My review of working at Infosys
Full Review
Infosys has somehow managed to build a reputation that sounds respectable from the outside and feels deeply underwhelming the moment you’re on the inside. Strip away the branding, the campus, the PR—and what you’re left with is a company that treats talent like a replaceable line item rather than something to invest in.
Let’s start with the most obvious: money. For a company of its size and legacy, the compensation is borderline insulting. Even within the IT services space—where expectations are already modest—Infosys still manages to lag behind. Hikes are not just low, they’re demoralizing. Forget double digits; you’re lucky if your increment doesn’t feel like a rounding error. Over time, that’s not just stagnation—that’s erosion.
And then comes growth—or the lack of it. Promotions move at a glacial pace. You’re competing with lakhs of employees for a handful of opportunities, and the system feels less like a meritocracy and more like a lottery where the odds are quietly stacked against you. Onsite opportunities? Same story. Scarce, unpredictable, and often dictated by factors that have very little to do with your actual performance.
The attrition rate tells you everything you need to know. When more than a quarter of your workforce is walking out the door, it’s not “market dynamics”—it’s a pattern. People aren’t leaving because they’re restless; they’re leaving because they’ve realized staying is a dead end.
Then there’s the culture, or what passes for it. The micromanagement is suffocating. The infamous attendance tracking—down to the minute—feels less like workplace discipline and more like a school attendance register for adults. Swipe in, swipe out, track your existence. It sends a very clear message: we trust the system, not the employee.
Yes, there are occasional positives. The pre-pandemic work-from-home flexibility was decent. But that’s like praising a restaurant for serving water when the food is terrible.
The bigger issue is philosophical. In a world where good tech companies are investing in people, skills, and innovation, Infosys often feels stuck in a cost-center mindset—optimize, control, standardize. That might work for margins, but it absolutely kills motivation.

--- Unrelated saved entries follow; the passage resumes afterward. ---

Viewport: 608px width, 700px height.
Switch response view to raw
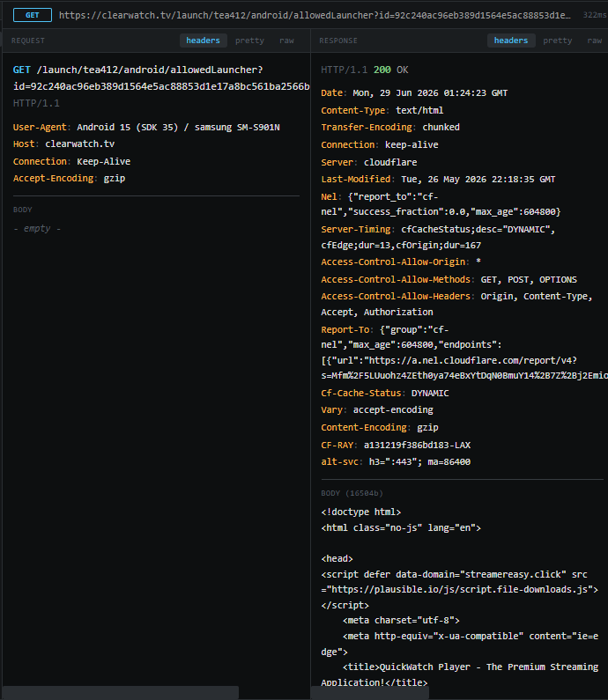(x=595, y=41)
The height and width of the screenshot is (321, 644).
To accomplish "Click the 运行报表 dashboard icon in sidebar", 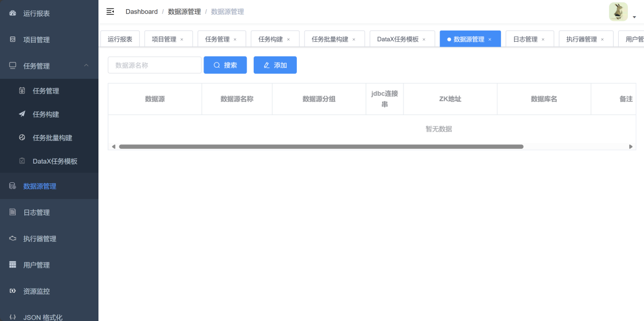I will [13, 13].
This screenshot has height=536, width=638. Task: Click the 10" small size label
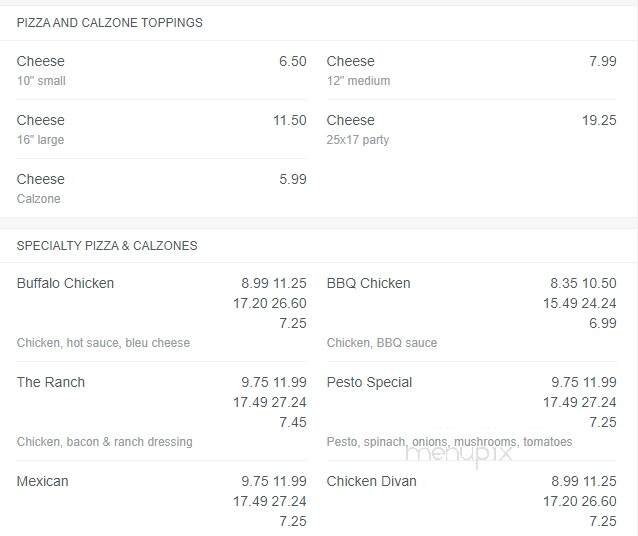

Calling it “bottom tier” isn’t harsh—it’s accurate. Not because it can’t be better, but because it consistently chooses not to be.
If you’re joining expecting strong pay, meaningful learning, or a genuinely empowering work environment, you’re setting yourself up for disappointment.
TL:DR
Infosys runs on brand value and cheap labor, not employee growth. Poor hikes, painfully slow promotions, scarce onsite opportunities, and suffocating micromanagement make it one of the most frustrating IT companies to work for. The high attrition rate says more than any PR statement ever could. If you want good pay, growth, or culture, look elsewhere.